#### Gestellte Aufgabe 1:
Fassen Sie den Artikel über den Dietfurter Flohmarkt in zwei Sätzen zusammen.
#### Gestellte Aufgabe 2:
Geben Sie aus dem Artikel über den Dietfurter Flohmarkt den Abschnitt wortgetreu wieder, der mit „Auf dem Dietfurter Flohmarkt wird“ beginnt und bis einschließlich „Plunder zu sein.“ reicht.
#### Gestellte Aufgabe 3:
Nennen Sie sämtliche Uhrzeiten, die im Artikel über den Dietfurter Flohmarkt vorkommen.

#### Ausgewählter Text:
━━━━

Dietfurt
Die Ästhetik alter Dinge

Auf dem Dietfurter Flohmarkt wird gefeilscht und der Nostalgie gefrönt

10.06.2019 | Stand 02.12.2020, 13:46 Uhr
Bereits am frühen Morgen haben Anneliese und Horst Dörfler (oben, v.l.) aus Schwabach ihren Stand auf dem Dietfurter Flohmarkt aufgebaut. −Foto: Erl

Dietfurt (erv) Altes G'lump, unnützer Trödel? Die Menschen hinter den wackeligen Tapetentischen und improvisierten Ladentheken schütteln sich innerlich, wenn Flohmarktbesucher so abfällig über ihre Schätze reden. Wer seit 25 Jahren so leidenschaftlich frühmorgens um 2.30 Uhr aufsteht wie Anneliese und Horst Dörfler aus Schwabach, nur um ab fünf Uhr seinen Stand in Dietfurt aufzubauen, für den haben die alten Sachen weit mehr Inhalt, als nur alter Plunder zu sein.

━━━━

#### Bereitgestellte Daten:
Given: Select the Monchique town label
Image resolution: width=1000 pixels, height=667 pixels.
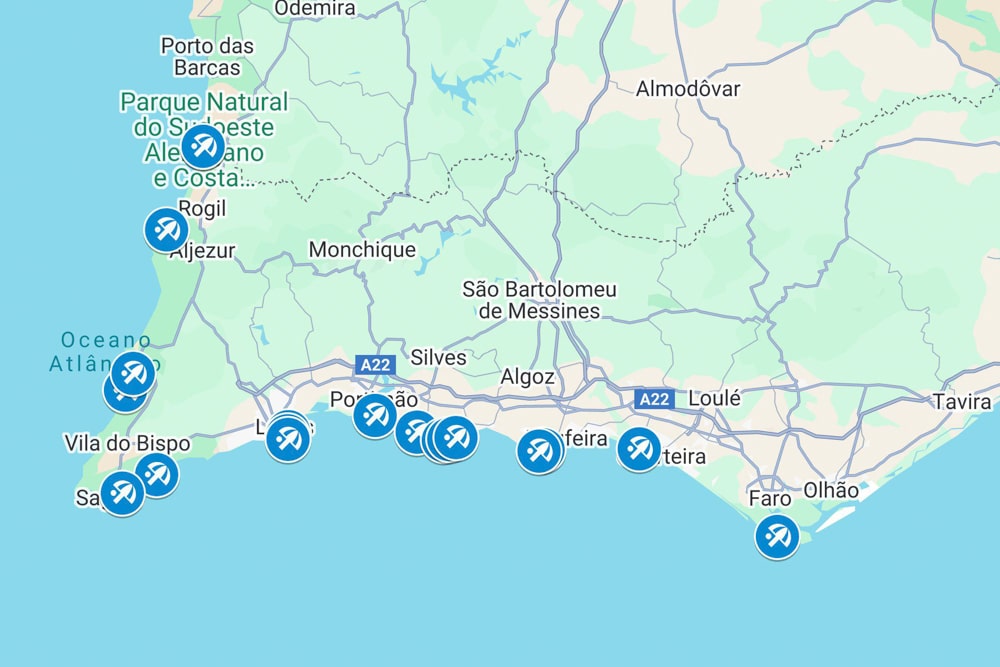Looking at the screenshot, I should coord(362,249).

━━━━

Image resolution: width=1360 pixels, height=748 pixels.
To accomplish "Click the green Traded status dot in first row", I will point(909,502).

━━━━

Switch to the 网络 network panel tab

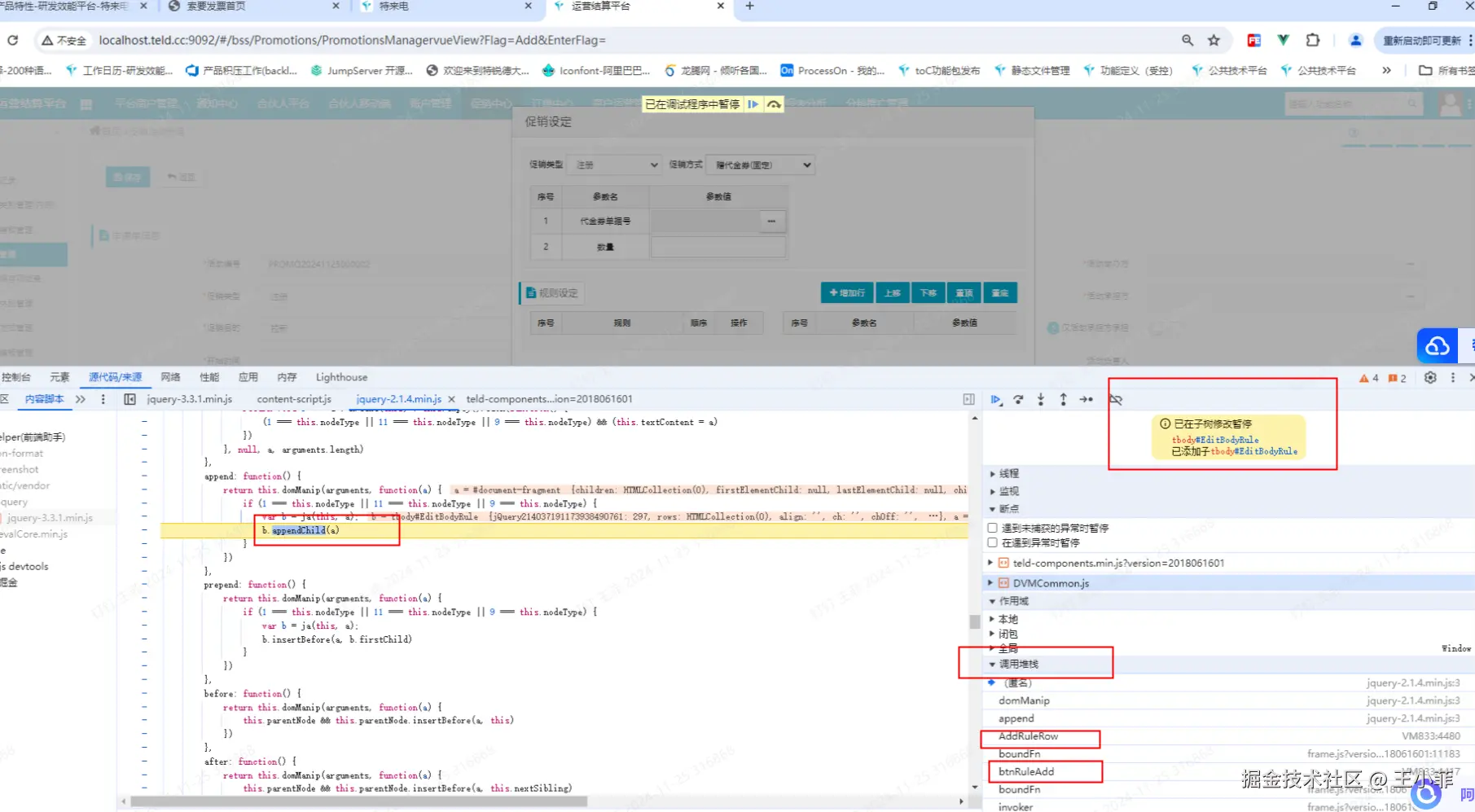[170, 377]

━━━━

#### Lösung 1:
Auf dem Dietfurter Flohmarkt wird gefeilscht und der Nostalgie gefrönt, und Anneliese und Horst Dörfler aus Schwabach haben dort bereits am frühen Morgen ihren Stand aufgebaut. Seit 25 Jahren stehen die beiden um 2.30 Uhr auf, um ab fünf Uhr in Dietfurt aufzubauen, und für sie sind die alten Sachen weit mehr als alter Plunder.

#### Lösung 2:
Auf dem Dietfurter Flohmarkt wird gefeilscht und der Nostalgie gefrönt

10.06.2019 | Stand 02.12.2020, 13:46 Uhr
Bereits am frühen Morgen haben Anneliese und Horst Dörfler (oben, v.l.) aus Schwabach ihren Stand auf dem Dietfurter Flohmarkt aufgebaut. −Foto: Erl

Dietfurt (erv) Altes G'lump, unnützer Trödel? Die Menschen hinter den wackeligen Tapetentischen und improvisierten Ladentheken schütteln sich innerlich, wenn Flohmarktbesucher so abfällig über ihre Schätze reden. Wer seit 25 Jahren so leidenschaftlich frühmorgens um 2.30 Uhr aufsteht wie Anneliese und Horst Dörfler aus Schwabach, nur um ab fünf Uhr seinen Stand in Dietfurt aufzubauen, für den haben die alten Sachen weit mehr Inhalt, als nur alter Plunder zu sein.

#### Lösung 3:
13:46 Uhr
2.30 Uhr
fünf Uhr